Владения Бориса Ивановича перешли сначала по наследству к его вдове Анне Ильиничне Морозовой, а потом, после ее смерти 25 сентября 1667 года и погребения в Чудовом монастыре, к брату боярину Глебу Ивановичу Морозову. После его смерти всё досталось той самой, единственной, знаменитой в исторической памяти «боярыне Морозовой». Даже на суд ее несли в кресле на руках из бывшего двора Бориса Ивановича Морозова, располагавшегося рядом с Чудовым монастырем… Боярыня Морозова погибла в земляной боровской тюрьме в 1675 году, и всё морозовское богатство перешло в казну. Главный собор Чуда архистратига Михаила взорвали в Кремле в ночь на 17 декабря 1929 года вместе с памятной плитой в стене храма, отмечавшей погребение «ближнего человека» боярина Бориса Ивановича Морозова[180]
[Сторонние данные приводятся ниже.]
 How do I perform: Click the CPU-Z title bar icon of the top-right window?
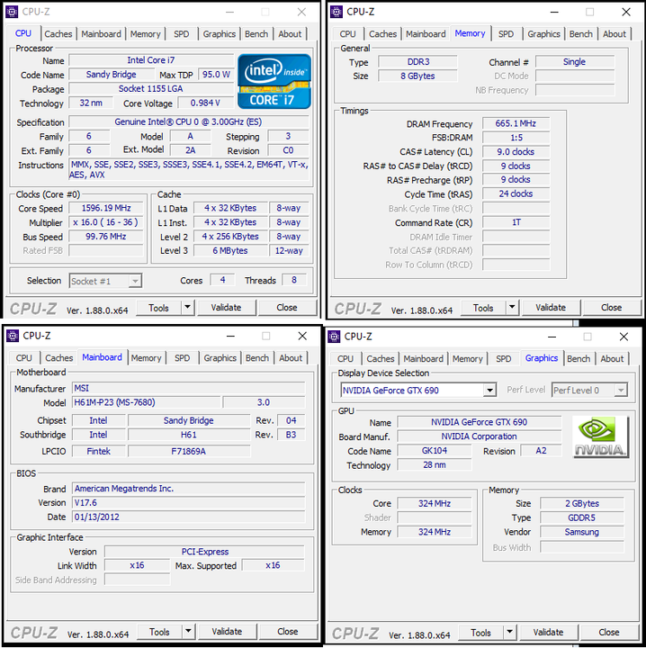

.…Мало кто из царедворцев XVII столетия повлиял на становление и утверждение неписаного «института власти» московских царей, связанного с присутствием в их окружении первых царских советников, так, как «ближний человек» боярин Борис Иванович Морозов. Аристократ, придворный, боярин, царский родственник, самый богатый человек Русского государства… Но всё перекрывает долгое эхо борьбы с «морозовщиной», связанной с кумовством и злоупотреблениями в приказах… Сегодня мы могли бы чаще вспоминать о боярине Борисе Ивановиче Морозове, видя его вклад — огромное шестиярусное «со многими шандалами» (подсвечниками) серебряное паникадило в кремлевском Успенском соборе, поражавшее современников своей красотой[181]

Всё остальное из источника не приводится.